Pedal error – i.e. pressing the wrong pedal – is a phenomenon that occurs more regularly than many people would expect. It is typically associated with automatic cars, though it can happen in any vehicle if the driver removes their feet from the pedals. As we cannot see into the footwell, we can lose orientation of our foot and become reliant on touch and learned behaviour of where we expect the correct pedal to be.
Ultimately, the error is all in the mind and centred around the ‘efference and reafference system’. Take the example of approaching a junction. The brain sends a message to press on the brake pedal and the foot replies to confirm the action has been performed.
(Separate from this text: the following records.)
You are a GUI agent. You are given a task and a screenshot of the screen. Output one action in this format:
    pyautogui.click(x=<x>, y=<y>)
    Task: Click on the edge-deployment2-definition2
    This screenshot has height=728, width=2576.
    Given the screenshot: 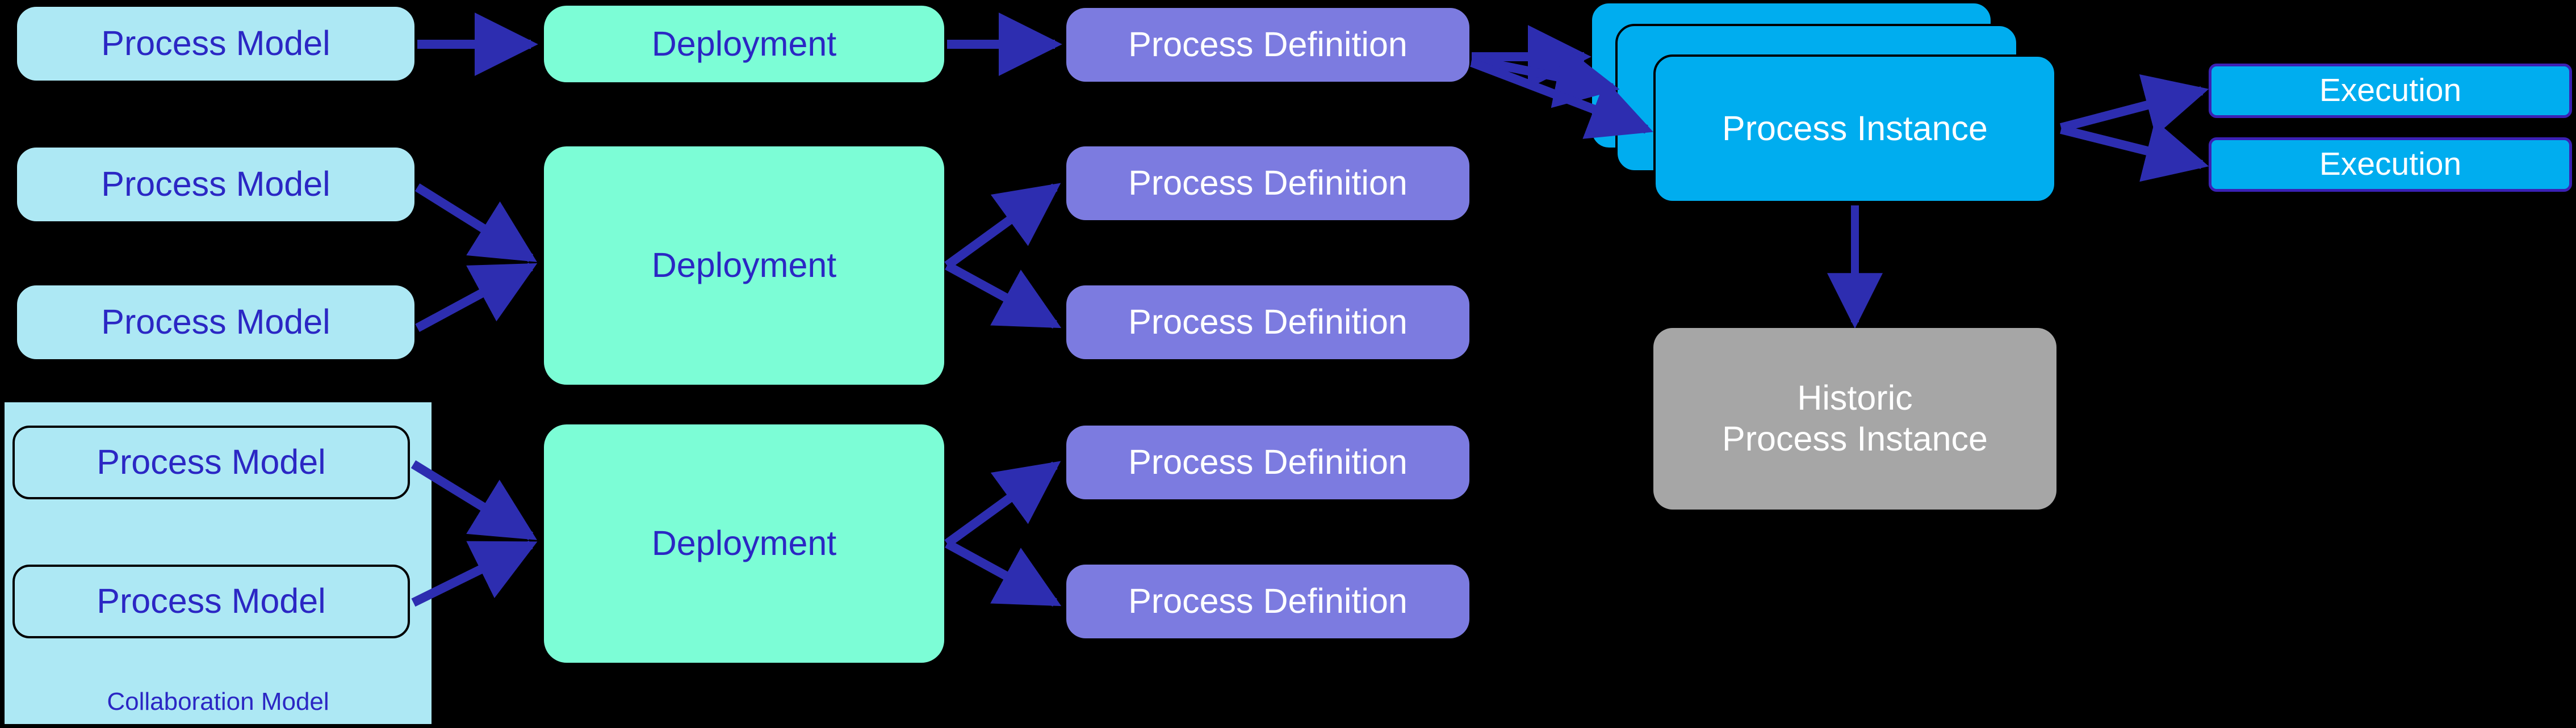 What is the action you would take?
    pyautogui.click(x=1002, y=227)
    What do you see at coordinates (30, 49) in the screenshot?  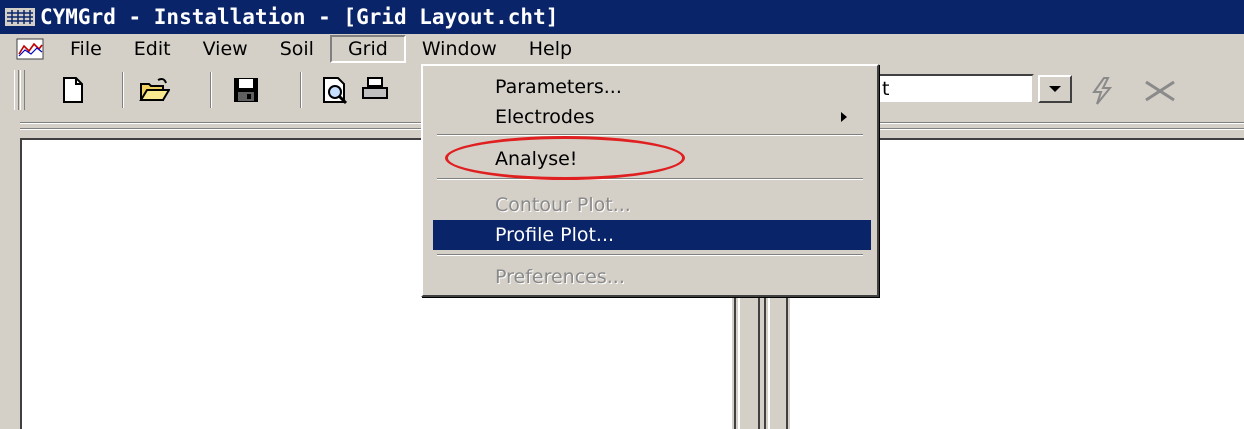 I see `chart-document-icon` at bounding box center [30, 49].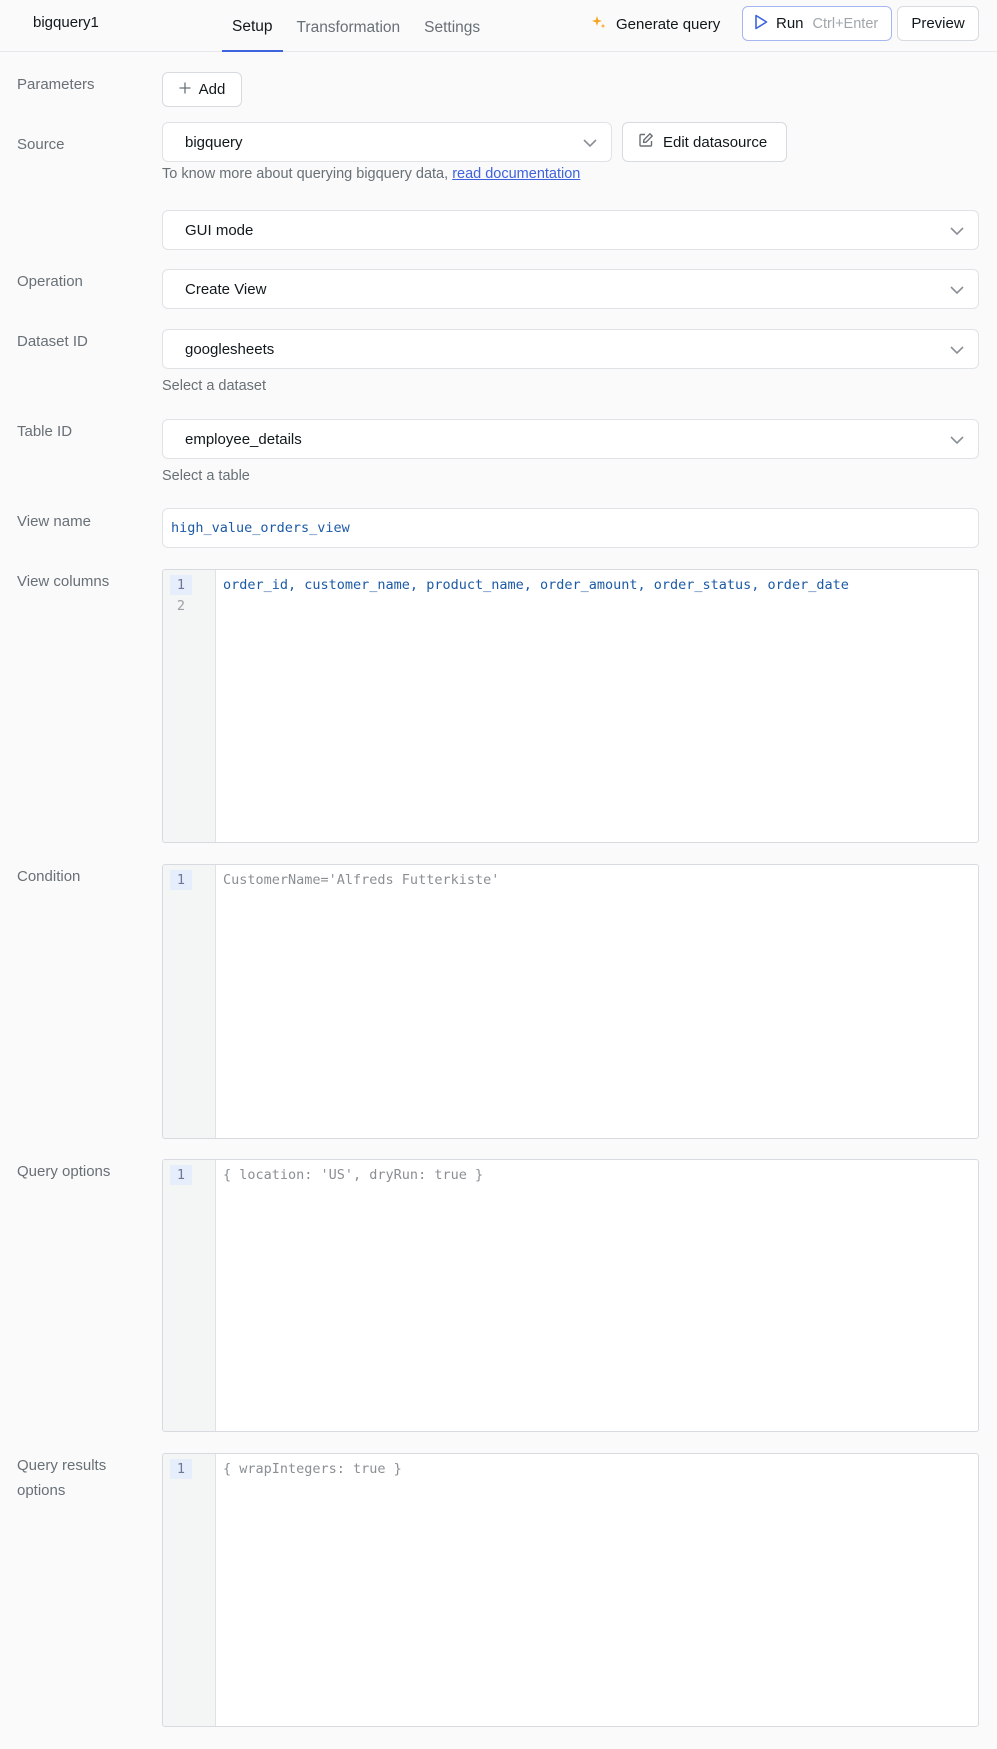  I want to click on edit-datasource-button: Edit datasource, so click(704, 142). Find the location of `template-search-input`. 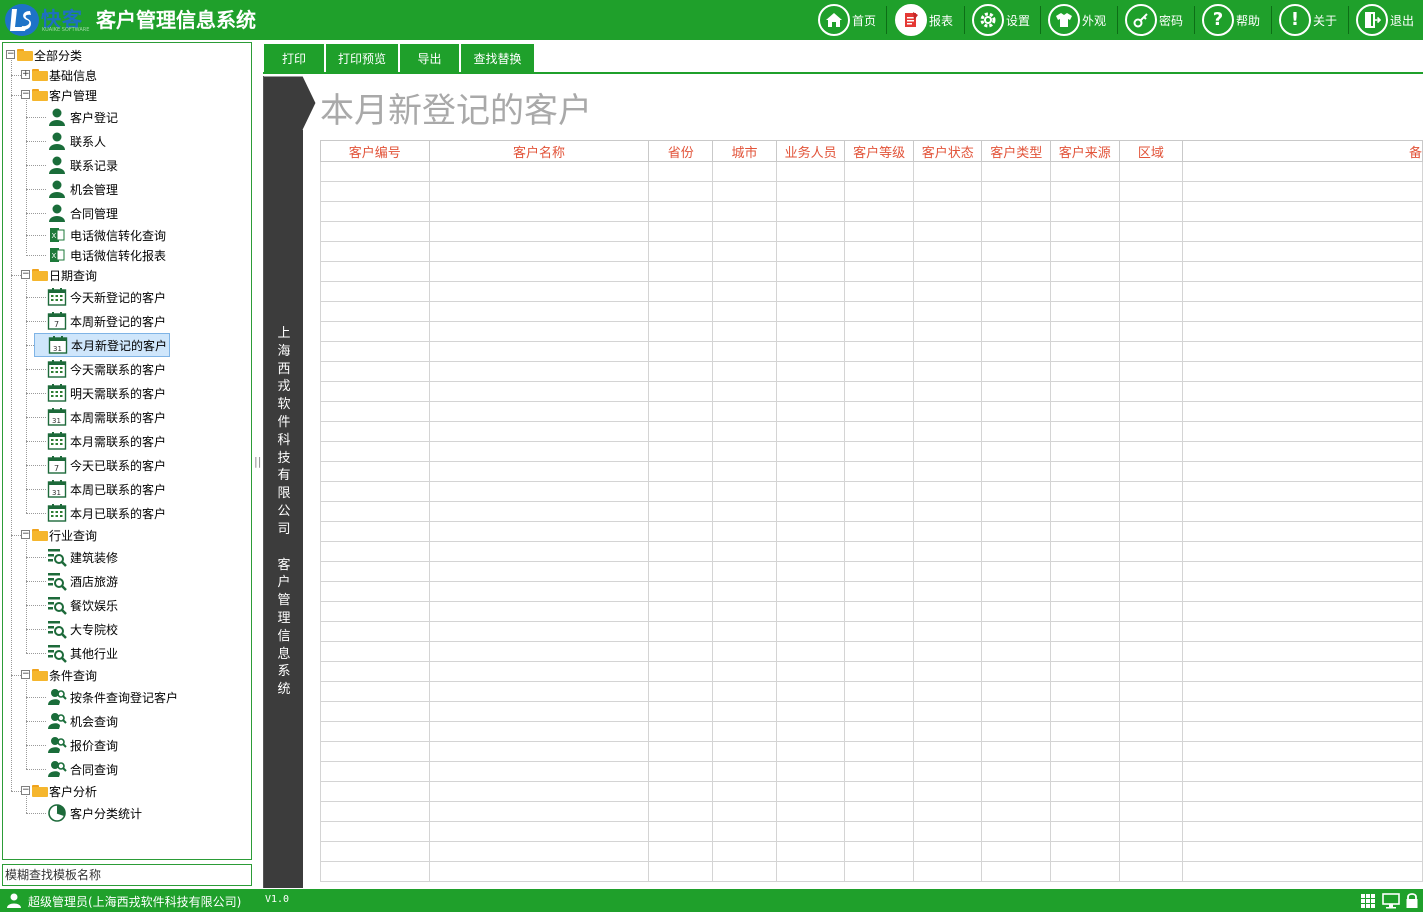

template-search-input is located at coordinates (127, 875).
The brain compares this feedback to its initial request and confirms the action is as expected.
In reality, the foot is pressing on the accelerator by mistake. Our vestibular-ocular system (balance and sight) informs the brain that we are in fact getting faster and sends the instruction to press the pedal harder. The foot does so as it believes it is in the right place doing the right thing and there is no feedback to suggest otherwise. The incorrect sustained use of the accelerator can be catastrophic.
There is a debate as to whether this error constitutes careless or dangerous driving. Here at the TRL Expert Witness & Investigations Team, we are promoting awareness of pedal error – also known as Sudden Acceleration Syndrome Hypothesis (SASH) – and encouraging improved clarity on the legal implications to aid court processes.